Agnes had come out silently, as anyone must have come over that velvet-soft earth, which much trampling only made the softer. In the gloom she stood just behind Mrs. Reed. That pure-minded lady did not know that she was there, and was unable to see the rolling warning in her sister’s eyes.
“Would you mind walking over to the stage-office with me, Mr. Bentley?” asked Agnes. “I want to engage passage to Meander for tomorrow.”
On the way to the stage-office they talked matters over between them. Her purpose in going to Meander was, primarily, to enlist the sheriff of the county in the search for Dr. Slavens, and, remotely, to be there when her day came for filing on a piece of land.
“I made up my mind to do it after we came back 137 from the cañon,” she explained. “There’s nothing more to be hoped for here.

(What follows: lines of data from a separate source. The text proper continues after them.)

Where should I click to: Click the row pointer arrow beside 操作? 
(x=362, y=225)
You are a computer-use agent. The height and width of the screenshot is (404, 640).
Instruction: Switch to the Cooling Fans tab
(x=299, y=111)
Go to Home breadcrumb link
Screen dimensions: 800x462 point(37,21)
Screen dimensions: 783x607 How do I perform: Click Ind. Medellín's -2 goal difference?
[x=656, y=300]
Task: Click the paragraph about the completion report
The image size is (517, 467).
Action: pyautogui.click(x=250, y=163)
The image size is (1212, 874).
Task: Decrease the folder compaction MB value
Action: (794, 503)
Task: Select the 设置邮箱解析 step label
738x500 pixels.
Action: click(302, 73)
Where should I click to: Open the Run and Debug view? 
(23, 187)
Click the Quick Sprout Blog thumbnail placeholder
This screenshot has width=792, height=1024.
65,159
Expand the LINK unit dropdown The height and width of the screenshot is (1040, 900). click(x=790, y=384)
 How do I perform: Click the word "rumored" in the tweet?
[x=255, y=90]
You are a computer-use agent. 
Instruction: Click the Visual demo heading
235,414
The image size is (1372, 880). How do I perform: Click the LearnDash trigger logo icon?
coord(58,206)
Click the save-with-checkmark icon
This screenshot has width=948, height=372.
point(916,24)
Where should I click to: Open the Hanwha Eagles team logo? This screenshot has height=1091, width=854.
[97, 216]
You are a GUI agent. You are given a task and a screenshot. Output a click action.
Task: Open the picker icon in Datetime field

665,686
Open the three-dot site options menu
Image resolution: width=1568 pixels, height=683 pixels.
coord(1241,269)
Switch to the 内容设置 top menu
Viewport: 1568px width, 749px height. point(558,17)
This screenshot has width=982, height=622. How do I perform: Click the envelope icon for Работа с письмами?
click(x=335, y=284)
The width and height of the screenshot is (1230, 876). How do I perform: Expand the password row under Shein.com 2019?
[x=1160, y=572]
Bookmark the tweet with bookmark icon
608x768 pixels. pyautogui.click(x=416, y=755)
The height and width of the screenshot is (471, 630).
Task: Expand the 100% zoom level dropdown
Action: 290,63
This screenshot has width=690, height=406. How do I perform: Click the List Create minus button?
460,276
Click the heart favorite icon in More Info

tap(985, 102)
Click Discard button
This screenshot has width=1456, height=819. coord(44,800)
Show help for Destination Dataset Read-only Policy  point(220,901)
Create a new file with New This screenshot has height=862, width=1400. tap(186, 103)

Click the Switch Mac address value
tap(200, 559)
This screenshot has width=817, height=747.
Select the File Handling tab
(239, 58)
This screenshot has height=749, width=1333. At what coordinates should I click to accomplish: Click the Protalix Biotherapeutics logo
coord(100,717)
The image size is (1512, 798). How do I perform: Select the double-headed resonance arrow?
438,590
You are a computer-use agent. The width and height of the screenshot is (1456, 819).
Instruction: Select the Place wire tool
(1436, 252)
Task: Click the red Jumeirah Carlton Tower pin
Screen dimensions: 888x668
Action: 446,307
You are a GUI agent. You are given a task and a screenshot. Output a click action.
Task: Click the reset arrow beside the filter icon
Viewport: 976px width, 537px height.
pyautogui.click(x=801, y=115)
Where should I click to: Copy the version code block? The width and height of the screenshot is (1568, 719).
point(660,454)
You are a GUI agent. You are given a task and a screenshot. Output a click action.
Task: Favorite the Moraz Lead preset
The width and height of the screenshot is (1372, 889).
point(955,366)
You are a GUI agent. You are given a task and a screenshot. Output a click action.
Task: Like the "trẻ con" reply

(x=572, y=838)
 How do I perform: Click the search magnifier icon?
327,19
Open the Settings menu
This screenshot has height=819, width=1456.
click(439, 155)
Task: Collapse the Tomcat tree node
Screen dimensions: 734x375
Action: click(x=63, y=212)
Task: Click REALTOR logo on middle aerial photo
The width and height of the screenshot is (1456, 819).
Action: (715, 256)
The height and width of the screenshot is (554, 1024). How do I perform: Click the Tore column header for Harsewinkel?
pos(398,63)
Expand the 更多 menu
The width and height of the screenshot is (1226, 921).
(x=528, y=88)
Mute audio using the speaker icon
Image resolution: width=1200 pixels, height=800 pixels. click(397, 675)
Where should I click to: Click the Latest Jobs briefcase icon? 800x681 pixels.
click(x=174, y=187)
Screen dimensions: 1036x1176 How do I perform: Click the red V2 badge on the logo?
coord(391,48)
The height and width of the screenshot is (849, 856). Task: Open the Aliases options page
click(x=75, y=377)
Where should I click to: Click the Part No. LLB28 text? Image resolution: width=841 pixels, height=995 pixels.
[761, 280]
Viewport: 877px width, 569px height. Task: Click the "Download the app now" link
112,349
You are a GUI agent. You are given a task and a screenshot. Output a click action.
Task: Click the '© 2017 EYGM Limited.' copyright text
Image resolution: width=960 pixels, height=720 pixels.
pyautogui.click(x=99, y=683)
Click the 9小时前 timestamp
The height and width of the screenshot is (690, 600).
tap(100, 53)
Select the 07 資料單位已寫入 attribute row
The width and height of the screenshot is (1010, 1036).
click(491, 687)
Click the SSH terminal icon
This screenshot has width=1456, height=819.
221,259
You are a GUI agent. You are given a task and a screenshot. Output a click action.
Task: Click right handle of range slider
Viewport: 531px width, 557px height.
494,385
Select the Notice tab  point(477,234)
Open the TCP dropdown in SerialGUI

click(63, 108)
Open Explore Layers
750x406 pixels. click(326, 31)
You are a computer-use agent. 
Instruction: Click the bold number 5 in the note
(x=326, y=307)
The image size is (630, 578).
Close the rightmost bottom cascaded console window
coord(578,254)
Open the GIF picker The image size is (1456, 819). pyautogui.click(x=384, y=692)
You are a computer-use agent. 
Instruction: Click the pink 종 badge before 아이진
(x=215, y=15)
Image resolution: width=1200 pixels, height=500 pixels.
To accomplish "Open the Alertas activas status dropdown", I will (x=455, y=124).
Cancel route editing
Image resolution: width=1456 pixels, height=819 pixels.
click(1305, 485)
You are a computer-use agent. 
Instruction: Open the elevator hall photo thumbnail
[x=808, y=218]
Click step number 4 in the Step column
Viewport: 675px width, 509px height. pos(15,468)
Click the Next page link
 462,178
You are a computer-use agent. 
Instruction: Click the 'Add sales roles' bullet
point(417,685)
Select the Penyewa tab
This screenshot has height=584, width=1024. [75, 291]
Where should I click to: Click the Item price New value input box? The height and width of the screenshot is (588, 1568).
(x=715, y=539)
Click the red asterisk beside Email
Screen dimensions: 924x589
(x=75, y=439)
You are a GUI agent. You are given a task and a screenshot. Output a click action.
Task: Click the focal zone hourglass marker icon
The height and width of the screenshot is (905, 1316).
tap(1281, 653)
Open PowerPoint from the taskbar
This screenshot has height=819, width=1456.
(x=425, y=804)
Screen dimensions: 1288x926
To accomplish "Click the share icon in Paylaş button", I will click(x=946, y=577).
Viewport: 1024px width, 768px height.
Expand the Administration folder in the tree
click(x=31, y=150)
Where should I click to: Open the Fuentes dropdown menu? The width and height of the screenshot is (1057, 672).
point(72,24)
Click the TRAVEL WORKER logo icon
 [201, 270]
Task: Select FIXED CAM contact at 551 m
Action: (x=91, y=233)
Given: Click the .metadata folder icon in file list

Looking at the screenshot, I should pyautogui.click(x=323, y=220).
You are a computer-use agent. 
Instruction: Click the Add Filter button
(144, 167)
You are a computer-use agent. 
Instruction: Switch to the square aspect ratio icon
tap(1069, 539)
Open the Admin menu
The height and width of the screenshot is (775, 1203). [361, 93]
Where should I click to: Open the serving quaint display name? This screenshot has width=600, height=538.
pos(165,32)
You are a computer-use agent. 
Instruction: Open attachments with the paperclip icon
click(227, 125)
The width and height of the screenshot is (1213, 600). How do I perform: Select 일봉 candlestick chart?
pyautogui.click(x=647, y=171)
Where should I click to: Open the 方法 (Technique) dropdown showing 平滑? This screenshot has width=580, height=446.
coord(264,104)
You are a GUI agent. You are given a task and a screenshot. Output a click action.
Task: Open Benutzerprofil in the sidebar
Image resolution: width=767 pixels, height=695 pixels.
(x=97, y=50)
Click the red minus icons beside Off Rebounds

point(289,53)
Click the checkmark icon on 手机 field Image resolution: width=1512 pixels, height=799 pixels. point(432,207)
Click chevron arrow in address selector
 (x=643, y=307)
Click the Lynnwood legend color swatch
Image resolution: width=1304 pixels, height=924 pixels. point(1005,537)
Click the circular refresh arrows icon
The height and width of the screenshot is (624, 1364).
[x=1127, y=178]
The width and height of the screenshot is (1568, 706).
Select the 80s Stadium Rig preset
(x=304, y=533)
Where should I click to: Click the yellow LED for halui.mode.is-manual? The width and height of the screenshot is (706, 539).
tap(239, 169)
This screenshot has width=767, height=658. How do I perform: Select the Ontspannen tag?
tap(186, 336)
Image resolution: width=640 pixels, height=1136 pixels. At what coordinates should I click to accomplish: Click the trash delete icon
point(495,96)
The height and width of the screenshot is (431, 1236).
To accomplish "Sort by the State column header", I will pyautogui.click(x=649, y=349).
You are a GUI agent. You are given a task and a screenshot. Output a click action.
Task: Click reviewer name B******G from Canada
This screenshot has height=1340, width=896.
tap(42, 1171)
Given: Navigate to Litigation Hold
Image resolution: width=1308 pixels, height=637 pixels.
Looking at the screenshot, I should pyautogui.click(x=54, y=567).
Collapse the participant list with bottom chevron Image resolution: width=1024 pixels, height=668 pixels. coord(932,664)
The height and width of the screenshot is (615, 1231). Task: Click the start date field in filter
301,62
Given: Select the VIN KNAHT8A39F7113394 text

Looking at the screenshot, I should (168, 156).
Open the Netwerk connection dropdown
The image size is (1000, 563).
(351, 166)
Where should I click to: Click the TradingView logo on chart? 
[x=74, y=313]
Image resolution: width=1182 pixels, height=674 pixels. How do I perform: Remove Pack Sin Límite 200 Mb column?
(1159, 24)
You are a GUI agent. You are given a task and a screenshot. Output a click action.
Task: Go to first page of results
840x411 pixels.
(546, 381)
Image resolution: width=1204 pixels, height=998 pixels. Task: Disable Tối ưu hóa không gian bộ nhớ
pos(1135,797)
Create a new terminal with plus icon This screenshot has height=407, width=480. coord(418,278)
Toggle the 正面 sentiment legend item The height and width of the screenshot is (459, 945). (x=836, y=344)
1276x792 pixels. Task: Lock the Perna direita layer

That story the police told us only strengthens my belief that a crime has been committed, and in my opinion that chief knows all about it, too.”
She said nothing of Boyle and the start that his salutation had given her. Whatever Bentley thought of that incident he kept to himself. But there was one thing in connection with Boyle’s visit which he felt that she should know.
“The Governor’s son told Walker that he saw the doctor late last night in about the same condition as that policeman described,” he said. “It came up when Walker asked Boyle to keep an eye open and let us know if he happened to run across him.”
“Well, in spite of the high authority, I don’t believe it,” said she with undisturbed conviction.
For a little while Bentley walked on beside her in silence. When he spoke there was the softness of reverence in his voice.
“If I had the faith of a good woman in such measure as that,” said he, “I’d think I was next door to heaven!”
“It is the being who inspires faith that is more admirable than the faith itself, it seems to me,” she rejoined. “Faith has lived in many a guilty heart–faith in somebody, something.”